Just how much rice would someone have to eat in order to meet the minimum requirements to stave off blindness? Syngenta, the biotech company that owns many of the patents on the rice, has claimed that even one month of marketing delay would cause 50,000 children to go blind.
That threat alone should be a red flag.
Syngenta is also developing a GE rice to remove a protein that triggers allergic reactions. It is supposedly designed to help kidney dialysis patients in Asia who cannot tolerate the high protein content of the local rice. These must be some kind of powerful rice to do even half of what they claim.
African scientists are working on a GE sweet potato that will resist a virus responsible for consuming more than three-quarters of the harvest in Kenya. However, the GE sweet potato failed to resist the virus in field tests.

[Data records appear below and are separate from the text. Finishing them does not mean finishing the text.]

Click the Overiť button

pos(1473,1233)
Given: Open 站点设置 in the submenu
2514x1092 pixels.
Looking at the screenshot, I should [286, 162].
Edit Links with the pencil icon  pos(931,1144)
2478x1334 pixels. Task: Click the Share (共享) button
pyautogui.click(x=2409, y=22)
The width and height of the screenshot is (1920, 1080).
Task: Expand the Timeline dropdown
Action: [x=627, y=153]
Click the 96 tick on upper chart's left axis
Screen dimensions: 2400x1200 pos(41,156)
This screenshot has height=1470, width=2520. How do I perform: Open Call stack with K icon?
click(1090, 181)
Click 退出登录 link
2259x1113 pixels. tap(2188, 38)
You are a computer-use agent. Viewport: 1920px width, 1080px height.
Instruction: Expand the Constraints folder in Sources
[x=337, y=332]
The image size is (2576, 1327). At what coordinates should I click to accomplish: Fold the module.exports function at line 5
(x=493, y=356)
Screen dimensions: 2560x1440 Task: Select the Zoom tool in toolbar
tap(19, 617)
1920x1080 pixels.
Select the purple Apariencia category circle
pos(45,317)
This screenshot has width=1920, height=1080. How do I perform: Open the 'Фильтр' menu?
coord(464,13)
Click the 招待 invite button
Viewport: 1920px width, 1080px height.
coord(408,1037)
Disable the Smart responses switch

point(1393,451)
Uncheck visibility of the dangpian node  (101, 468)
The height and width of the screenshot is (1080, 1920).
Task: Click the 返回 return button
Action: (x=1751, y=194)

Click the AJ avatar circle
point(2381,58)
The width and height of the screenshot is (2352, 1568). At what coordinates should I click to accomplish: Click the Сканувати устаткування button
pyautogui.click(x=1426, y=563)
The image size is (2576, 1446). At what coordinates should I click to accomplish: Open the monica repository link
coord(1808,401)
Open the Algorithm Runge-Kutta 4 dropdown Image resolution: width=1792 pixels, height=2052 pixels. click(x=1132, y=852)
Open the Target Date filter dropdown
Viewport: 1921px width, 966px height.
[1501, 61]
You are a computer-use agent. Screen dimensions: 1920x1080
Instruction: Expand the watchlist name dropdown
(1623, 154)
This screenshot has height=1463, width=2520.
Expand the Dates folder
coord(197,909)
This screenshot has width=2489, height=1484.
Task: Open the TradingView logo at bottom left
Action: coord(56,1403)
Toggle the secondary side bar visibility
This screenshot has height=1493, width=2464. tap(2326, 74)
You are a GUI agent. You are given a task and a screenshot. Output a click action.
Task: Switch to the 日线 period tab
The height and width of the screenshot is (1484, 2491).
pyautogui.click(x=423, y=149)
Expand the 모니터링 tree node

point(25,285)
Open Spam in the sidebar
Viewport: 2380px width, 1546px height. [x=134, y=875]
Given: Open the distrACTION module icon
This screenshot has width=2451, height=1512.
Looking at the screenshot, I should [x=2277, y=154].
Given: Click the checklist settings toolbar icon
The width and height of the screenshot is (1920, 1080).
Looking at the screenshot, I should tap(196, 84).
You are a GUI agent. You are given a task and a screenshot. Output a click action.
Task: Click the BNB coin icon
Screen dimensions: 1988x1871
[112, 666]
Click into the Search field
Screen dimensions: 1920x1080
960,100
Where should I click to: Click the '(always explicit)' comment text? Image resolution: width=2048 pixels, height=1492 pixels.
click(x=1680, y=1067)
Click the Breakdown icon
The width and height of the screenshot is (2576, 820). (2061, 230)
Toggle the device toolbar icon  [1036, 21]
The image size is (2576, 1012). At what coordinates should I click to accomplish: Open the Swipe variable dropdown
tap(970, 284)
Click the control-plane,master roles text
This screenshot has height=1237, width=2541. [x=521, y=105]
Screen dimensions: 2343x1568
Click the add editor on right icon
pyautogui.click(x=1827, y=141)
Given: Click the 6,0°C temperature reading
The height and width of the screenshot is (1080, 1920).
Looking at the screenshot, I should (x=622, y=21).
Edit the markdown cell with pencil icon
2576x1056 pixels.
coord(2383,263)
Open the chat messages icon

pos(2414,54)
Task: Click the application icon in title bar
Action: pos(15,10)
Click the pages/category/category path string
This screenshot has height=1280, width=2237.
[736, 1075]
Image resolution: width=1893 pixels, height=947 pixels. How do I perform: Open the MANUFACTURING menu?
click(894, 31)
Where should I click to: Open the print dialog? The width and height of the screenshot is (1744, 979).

Not to be discouraged by the FlavrSavr Tomato fiasco, scientists at Perdue University, along with the USDA, are developing GE tomatoes that will ripen later and give them a longer shelf life. The tomatoes are also supposed to contain higher levels of lycopene, a substance that may lower the risk of prostate cancer.
Scientists at the University of California are trying to develop wheat in order to reduce its allergenic properties. However, Monsanto is giving up on the project – for the time being.
Other crops include Roundup Ready versions of wheat, alfalfa, lettuce, tomatoes, golf-course turf grass, Bt apples, disease-resistant bananas, and herbicide-resistant rice and strawberries.
However, many of these crops are 5-10 years away from entering the food market. Because the public is expressing concern over these crops, fewer are being planted. In 1998, the FDA approved thirteen new GE crops; but, by 2002, that number had dropped to two.